━━━ Records to use

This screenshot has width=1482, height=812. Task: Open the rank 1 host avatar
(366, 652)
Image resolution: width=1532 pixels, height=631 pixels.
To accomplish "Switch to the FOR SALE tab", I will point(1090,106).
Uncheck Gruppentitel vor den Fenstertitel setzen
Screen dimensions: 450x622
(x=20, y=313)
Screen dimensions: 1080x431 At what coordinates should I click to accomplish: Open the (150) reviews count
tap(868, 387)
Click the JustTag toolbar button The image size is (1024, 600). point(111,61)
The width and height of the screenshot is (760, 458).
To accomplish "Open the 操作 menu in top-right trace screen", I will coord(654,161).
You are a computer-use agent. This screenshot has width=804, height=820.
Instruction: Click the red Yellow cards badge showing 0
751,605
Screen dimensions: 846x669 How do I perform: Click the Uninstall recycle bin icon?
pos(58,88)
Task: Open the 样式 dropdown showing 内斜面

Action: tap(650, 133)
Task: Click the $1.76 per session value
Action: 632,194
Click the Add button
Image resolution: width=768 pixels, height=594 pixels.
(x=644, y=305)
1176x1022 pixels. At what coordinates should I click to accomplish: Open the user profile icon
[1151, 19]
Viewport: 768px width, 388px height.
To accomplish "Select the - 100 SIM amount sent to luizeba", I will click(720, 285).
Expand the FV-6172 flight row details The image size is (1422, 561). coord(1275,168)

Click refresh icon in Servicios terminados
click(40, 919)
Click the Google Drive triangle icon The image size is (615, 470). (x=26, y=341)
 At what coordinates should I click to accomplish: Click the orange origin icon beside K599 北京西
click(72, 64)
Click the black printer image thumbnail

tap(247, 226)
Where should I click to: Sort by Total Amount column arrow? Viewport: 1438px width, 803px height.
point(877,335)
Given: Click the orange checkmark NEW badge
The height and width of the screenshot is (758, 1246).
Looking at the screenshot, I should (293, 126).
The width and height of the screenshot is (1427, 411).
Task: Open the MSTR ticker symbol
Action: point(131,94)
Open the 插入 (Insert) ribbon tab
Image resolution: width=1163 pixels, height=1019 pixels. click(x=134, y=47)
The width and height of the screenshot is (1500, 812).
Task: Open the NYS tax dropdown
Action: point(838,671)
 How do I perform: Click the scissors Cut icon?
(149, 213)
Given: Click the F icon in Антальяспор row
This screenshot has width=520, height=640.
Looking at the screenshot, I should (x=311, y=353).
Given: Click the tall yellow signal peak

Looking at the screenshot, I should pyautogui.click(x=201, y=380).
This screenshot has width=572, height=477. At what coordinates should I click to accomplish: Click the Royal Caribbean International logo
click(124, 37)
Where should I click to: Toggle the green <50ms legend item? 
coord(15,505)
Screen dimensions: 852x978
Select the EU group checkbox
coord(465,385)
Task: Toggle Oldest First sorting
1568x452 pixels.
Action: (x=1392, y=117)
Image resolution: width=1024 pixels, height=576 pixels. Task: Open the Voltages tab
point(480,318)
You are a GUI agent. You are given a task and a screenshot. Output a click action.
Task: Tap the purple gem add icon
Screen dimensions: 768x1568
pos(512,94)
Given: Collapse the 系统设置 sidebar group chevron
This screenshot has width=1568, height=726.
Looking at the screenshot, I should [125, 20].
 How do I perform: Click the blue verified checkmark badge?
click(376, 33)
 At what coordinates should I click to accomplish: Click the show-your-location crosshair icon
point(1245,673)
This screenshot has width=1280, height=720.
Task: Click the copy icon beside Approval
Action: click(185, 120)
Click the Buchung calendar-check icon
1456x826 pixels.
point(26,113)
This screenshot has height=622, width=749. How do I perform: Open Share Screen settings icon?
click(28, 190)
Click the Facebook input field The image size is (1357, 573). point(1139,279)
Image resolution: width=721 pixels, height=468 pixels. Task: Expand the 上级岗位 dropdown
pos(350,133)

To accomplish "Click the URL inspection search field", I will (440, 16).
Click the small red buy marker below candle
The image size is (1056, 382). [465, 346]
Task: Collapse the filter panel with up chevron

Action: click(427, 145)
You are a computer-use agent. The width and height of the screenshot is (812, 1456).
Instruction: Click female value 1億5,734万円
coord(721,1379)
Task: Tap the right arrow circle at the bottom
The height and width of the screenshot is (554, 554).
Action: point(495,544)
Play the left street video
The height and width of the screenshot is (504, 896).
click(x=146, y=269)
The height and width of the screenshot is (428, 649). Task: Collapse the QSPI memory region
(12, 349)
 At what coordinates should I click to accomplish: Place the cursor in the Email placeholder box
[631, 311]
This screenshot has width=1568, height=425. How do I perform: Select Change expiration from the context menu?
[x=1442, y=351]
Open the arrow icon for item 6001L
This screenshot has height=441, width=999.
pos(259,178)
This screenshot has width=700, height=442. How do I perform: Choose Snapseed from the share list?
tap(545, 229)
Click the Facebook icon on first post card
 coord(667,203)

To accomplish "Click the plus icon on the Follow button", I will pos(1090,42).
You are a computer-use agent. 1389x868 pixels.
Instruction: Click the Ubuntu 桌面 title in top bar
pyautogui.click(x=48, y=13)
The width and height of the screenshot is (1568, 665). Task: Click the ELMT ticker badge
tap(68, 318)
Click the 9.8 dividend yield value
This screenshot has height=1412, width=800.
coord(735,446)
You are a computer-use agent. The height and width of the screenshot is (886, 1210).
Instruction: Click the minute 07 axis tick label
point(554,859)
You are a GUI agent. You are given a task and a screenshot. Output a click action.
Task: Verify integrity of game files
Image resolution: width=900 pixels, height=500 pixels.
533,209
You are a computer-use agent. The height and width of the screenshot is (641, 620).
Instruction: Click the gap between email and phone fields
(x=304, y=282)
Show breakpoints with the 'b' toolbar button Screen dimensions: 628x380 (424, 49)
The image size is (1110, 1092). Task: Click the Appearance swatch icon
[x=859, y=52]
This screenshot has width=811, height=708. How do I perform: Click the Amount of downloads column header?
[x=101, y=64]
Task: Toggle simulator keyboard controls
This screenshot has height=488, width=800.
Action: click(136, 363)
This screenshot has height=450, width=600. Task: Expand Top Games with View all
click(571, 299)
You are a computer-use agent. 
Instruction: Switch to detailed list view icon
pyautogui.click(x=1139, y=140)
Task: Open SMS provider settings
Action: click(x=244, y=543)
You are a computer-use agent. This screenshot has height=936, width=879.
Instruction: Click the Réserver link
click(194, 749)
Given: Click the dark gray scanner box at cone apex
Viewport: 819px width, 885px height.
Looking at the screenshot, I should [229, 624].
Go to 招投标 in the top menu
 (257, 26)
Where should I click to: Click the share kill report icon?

━━━━━━

§ What you need to do: Within the records above, each line containing "toolbar" is to be returned.

§ Answer below:
Click the JustTag toolbar button The image size is (1024, 600). point(111,61)
Show breakpoints with the 'b' toolbar button Screen dimensions: 628x380 (424, 49)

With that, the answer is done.